I’d like to clarify a point in 20th century history. Some policymakers have implied—and some newspapers that should know better have explicitly said—that lurking in the shadows of the current eurozone crises is the specter of the great German hyperinflation of the 1920s, the eventual collapse of the Weimar Republic, and the calamitous rise of the Third Reich. This read of history assumes that Germany’s legendary post-World War I hyperinflation so weakened the republic that a vicious dictatorship emerged which offered the only orderly solution. It’s a compelling story, but not what happened.
History shows that the 1923 introduction of the Rentenmark (an interim currency indexed to hard assets, which replaced the worthless Papiermark) halted German hyperinflation in its tracks. Germany returned to sound money and reasonably stable prices nearly a decade before Hitler took power. In fact, it was only after the onset of the global Great Depression in 1930 that the Nazi Party became anything more than a fringe movement.
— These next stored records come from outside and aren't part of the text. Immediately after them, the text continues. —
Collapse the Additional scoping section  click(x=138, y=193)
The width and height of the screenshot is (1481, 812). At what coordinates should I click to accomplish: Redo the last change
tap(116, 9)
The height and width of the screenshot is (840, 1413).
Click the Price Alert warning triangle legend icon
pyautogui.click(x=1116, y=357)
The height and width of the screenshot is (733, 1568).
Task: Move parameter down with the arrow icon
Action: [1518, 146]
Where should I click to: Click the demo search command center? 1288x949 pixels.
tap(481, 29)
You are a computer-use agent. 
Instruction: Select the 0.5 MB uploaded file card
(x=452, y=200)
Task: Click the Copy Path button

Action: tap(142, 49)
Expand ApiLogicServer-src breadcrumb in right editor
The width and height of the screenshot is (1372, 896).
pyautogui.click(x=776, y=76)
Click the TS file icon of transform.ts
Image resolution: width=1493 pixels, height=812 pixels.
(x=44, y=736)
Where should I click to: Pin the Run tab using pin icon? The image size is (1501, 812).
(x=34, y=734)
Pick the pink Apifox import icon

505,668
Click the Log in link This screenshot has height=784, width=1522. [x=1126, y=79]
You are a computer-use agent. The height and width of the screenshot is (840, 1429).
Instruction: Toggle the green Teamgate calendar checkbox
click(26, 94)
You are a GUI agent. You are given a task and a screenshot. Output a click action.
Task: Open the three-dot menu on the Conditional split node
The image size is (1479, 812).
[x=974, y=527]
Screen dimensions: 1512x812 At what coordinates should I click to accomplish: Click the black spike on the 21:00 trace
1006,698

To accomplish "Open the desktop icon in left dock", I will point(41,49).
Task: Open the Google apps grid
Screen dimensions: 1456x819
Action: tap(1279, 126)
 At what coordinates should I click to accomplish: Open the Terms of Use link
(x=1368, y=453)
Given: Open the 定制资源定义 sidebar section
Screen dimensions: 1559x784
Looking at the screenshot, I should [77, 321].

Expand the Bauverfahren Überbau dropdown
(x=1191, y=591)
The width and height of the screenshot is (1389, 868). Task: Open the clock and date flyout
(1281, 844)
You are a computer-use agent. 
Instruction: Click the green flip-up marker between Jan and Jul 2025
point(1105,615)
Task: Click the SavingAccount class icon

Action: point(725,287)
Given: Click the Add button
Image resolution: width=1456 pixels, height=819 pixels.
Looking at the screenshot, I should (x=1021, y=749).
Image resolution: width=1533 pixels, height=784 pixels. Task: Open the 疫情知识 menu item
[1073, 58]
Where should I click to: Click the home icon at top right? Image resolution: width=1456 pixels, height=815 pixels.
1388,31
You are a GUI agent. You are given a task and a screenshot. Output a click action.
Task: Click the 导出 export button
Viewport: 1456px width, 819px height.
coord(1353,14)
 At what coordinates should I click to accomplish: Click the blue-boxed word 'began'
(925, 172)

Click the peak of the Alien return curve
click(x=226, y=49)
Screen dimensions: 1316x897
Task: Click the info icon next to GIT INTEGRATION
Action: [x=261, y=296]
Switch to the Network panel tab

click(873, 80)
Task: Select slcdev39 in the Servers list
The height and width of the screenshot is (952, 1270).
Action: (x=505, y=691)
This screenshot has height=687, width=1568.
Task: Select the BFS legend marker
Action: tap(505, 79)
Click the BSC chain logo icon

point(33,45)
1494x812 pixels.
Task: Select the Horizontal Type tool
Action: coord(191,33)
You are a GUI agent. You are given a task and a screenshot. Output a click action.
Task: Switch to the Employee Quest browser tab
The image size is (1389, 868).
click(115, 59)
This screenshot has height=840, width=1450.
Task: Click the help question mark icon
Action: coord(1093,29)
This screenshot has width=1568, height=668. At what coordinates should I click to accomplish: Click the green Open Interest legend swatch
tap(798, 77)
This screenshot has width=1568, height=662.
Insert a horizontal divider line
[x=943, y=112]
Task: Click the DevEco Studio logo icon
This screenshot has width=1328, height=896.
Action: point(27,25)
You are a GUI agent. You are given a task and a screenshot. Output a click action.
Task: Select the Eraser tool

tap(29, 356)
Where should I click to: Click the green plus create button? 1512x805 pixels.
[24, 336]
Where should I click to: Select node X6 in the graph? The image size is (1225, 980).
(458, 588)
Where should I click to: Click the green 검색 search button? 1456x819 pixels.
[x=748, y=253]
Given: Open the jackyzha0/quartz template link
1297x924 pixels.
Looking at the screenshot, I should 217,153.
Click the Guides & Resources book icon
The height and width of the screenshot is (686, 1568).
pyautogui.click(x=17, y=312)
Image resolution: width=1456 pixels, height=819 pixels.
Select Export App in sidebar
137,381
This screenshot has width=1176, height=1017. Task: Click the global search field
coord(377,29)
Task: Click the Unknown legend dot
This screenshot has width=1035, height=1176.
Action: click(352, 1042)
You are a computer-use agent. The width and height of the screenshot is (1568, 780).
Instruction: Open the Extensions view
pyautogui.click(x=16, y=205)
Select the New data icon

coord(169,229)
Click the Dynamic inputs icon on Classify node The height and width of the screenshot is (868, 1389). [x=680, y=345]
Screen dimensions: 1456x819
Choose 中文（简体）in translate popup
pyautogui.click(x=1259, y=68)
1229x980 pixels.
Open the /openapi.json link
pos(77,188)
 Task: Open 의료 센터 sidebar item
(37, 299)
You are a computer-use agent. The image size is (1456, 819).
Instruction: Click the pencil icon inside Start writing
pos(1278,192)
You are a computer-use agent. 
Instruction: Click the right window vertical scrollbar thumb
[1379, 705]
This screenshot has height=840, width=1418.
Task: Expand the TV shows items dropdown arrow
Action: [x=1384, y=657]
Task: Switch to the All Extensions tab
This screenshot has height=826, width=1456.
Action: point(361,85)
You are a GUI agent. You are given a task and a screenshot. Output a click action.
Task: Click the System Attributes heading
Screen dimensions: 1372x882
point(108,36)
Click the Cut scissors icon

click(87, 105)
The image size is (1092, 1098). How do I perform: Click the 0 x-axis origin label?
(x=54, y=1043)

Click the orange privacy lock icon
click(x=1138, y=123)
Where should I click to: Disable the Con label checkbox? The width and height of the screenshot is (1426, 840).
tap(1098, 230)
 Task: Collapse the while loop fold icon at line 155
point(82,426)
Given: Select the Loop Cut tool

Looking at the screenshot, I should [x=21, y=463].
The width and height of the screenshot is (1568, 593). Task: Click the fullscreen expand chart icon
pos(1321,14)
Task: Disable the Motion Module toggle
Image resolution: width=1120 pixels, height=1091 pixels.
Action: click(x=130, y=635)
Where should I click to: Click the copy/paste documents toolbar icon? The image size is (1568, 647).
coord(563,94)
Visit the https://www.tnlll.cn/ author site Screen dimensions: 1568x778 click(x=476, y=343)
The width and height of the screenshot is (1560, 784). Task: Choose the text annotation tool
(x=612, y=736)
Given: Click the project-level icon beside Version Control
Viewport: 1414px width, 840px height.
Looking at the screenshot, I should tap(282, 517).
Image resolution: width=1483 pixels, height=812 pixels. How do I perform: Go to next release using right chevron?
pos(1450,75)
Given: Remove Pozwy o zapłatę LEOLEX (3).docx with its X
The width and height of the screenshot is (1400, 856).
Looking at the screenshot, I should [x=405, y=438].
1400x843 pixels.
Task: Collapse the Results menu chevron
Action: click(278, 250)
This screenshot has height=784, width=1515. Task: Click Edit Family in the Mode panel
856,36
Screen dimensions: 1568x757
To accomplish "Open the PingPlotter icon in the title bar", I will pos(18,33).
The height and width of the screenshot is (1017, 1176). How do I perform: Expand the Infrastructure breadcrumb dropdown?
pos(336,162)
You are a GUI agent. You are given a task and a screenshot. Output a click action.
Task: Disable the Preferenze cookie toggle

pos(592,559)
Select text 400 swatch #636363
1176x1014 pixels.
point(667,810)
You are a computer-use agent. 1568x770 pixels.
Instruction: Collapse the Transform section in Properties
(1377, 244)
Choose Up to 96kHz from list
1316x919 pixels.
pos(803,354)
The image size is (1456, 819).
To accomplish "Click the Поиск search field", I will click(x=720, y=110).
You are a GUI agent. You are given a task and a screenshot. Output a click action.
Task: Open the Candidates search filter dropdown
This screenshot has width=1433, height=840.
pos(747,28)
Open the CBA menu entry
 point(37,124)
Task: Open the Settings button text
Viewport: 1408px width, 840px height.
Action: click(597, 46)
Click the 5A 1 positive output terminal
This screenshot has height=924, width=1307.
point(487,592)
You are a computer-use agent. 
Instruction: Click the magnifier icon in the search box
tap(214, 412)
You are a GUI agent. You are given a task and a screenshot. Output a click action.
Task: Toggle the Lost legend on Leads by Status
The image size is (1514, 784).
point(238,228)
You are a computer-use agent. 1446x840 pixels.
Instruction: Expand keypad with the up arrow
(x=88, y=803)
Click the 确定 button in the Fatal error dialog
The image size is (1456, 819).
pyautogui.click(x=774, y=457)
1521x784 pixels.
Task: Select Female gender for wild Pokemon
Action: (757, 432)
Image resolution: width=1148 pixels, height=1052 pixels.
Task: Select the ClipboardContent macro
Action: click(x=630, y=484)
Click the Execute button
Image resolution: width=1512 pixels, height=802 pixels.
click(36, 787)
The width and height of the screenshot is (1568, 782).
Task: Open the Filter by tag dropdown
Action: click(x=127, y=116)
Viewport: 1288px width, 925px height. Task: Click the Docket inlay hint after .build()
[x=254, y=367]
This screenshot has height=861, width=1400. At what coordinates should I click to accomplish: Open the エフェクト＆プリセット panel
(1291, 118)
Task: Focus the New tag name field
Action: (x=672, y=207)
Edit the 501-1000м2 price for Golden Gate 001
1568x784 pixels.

The resulting combination of brutal economic austerity measures, an unemployment rate that reached 30% and a polarized political environment ultimately resulted in a population so desperate for political change that the Nazi party enjoyed a 17-fold rise in votes between 1928 and 1932. Ironically, many monetarists argue that it was deflation (too tight a monetary policy), rather than inflation, that led to Nazi Germany.
I’m not trying to explain one of history’s most tragic chapters in a 300-word blog, but I do worry that misinterpreting the lessons of history may result in significant policy errors being made today. If European central bankers are keeping the purse strings tight to avoid a profligate fiscal policy, then I say, “bravi.” If, however, policymakers fear that using monetary policy to replace money destroyed by a contracting financial system will inevitably lead to inflation, then I say, “Go back to the history books.”